(WORK ITEM) Your task is to copy the lines of the data below from the line holding "Where should I click to: Click the" through the line holding "Task: Stop animation for Jeudi 14 Août", inclusive, exactly and with nothing added.

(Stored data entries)

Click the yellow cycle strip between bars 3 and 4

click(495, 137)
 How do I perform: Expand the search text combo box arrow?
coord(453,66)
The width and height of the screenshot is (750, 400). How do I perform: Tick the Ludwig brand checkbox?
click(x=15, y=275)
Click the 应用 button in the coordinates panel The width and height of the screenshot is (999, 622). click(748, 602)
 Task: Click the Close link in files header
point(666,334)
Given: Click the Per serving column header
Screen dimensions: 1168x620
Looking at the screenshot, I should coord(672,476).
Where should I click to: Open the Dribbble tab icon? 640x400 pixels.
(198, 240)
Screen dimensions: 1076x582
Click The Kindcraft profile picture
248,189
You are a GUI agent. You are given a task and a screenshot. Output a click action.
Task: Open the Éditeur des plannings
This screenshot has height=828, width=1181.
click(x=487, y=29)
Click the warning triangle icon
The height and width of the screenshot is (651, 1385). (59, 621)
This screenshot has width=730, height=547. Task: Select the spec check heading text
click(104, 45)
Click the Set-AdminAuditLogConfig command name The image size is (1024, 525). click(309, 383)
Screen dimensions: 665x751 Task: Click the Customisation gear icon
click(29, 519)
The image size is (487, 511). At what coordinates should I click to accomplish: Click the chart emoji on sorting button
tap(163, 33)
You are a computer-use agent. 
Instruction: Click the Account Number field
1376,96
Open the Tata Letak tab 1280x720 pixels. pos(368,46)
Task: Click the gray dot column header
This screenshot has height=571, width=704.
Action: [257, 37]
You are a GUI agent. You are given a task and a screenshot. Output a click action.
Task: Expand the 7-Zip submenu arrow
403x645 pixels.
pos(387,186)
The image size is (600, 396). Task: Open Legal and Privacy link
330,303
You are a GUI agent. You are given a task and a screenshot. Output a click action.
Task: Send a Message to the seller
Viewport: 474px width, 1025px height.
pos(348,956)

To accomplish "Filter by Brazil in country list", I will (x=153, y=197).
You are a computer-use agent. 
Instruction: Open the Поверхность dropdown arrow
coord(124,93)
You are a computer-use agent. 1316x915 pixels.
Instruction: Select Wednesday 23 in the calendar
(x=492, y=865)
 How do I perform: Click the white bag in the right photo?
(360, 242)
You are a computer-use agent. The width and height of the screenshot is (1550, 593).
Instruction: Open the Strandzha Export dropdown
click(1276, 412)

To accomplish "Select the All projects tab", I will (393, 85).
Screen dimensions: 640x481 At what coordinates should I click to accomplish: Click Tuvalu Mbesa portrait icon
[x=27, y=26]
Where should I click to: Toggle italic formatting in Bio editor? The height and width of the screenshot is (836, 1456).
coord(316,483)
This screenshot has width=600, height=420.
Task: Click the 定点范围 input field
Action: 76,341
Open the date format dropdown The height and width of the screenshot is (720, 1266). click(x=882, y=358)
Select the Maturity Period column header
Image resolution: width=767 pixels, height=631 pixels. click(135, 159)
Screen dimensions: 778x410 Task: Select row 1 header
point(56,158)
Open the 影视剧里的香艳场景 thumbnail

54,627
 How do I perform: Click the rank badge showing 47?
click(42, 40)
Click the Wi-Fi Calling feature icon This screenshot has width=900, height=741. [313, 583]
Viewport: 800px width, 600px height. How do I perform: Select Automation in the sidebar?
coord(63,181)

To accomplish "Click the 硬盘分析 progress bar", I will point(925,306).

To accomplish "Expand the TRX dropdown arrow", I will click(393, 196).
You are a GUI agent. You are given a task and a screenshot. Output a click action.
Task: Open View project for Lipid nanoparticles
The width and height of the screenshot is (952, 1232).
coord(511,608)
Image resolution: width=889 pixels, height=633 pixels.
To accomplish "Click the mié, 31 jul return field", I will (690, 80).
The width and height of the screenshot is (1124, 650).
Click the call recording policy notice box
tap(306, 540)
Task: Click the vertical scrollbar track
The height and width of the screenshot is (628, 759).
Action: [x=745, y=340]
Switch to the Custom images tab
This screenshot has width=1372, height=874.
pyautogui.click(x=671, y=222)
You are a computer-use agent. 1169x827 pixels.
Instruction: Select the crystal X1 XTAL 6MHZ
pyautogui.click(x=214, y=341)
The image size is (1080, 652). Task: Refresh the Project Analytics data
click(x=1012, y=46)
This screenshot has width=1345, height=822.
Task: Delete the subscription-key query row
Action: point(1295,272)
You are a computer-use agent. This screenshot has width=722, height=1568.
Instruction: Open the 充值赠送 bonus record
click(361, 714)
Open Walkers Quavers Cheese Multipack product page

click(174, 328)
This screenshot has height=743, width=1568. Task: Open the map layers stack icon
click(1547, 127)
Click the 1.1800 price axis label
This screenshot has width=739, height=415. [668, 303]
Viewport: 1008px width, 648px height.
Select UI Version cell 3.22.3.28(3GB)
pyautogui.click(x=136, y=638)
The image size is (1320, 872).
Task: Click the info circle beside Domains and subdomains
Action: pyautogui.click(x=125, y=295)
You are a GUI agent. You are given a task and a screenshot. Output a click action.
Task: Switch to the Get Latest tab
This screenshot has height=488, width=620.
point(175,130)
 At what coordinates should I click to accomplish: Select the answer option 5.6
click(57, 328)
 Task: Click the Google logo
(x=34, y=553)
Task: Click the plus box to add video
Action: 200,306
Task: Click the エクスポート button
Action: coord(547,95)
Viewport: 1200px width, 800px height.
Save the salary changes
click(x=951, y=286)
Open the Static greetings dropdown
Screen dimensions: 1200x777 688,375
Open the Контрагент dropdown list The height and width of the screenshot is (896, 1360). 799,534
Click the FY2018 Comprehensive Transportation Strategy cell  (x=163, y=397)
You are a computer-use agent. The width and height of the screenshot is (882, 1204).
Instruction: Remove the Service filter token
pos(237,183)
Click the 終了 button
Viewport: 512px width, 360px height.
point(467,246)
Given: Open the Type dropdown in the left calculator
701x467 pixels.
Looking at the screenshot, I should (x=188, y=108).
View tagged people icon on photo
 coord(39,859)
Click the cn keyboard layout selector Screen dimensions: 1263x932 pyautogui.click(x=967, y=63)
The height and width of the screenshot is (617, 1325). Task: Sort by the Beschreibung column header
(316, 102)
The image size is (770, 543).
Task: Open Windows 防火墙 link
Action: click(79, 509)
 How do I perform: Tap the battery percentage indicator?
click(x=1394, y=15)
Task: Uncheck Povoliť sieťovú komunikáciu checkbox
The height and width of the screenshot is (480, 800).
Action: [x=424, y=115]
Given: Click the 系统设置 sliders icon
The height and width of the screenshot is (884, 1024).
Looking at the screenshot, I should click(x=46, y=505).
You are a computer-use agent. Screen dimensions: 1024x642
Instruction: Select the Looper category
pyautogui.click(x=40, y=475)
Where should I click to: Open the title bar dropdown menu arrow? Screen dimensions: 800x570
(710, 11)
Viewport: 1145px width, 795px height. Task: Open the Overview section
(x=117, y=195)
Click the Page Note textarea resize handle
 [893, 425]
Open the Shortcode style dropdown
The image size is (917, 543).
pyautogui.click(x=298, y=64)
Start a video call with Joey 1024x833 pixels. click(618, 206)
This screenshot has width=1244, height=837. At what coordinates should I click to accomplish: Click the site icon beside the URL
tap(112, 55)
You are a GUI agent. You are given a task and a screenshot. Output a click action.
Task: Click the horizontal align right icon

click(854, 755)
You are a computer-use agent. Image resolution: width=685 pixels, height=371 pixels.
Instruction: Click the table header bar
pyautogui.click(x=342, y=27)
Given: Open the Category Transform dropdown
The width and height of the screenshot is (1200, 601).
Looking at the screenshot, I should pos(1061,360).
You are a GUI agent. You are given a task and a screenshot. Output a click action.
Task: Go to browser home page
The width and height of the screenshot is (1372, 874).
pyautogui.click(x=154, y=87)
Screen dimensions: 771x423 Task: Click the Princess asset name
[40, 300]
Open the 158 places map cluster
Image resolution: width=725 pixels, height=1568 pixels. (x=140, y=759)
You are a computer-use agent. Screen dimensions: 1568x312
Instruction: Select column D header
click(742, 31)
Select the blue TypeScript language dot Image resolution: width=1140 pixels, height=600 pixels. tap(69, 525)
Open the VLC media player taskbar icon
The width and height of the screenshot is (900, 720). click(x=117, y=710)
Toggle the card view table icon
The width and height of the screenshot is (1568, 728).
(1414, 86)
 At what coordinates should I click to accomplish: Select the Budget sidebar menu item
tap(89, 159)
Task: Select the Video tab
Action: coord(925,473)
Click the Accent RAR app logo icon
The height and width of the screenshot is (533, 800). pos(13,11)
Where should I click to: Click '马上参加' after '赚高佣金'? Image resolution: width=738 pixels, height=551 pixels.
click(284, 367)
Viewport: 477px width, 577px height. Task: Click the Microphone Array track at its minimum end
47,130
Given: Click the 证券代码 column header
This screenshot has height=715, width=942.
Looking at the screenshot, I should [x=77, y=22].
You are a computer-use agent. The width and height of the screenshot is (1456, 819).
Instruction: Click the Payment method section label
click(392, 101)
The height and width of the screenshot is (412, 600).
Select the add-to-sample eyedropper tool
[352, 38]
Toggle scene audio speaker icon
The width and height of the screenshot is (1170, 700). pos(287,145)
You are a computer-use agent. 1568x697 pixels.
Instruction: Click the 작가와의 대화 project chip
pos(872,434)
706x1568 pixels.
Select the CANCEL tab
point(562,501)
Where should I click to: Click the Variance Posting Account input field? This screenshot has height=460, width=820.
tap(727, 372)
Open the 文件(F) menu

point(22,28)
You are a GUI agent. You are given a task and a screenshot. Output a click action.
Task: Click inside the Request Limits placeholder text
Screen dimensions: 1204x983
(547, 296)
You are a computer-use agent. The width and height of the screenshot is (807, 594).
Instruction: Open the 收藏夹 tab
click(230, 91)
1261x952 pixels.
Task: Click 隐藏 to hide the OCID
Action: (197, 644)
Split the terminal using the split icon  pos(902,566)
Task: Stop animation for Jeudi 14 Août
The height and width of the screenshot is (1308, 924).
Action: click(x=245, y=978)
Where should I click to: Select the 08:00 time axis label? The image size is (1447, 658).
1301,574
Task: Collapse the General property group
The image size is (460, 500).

(SOLUTION BELOW)
Where should I click to: Click the Variance Posting Account input field? This screenshot has height=460, width=820.
tap(727, 372)
Open the 文件(F) menu

point(22,28)
You are a GUI agent. You are given a task and a screenshot. Output a click action.
Task: Click inside the Request Limits placeholder text
Screen dimensions: 1204x983
(547, 296)
You are a computer-use agent. The width and height of the screenshot is (807, 594).
Instruction: Open the 收藏夹 tab
click(230, 91)
1261x952 pixels.
Task: Click 隐藏 to hide the OCID
Action: (197, 644)
Split the terminal using the split icon  pos(902,566)
Task: Stop animation for Jeudi 14 Août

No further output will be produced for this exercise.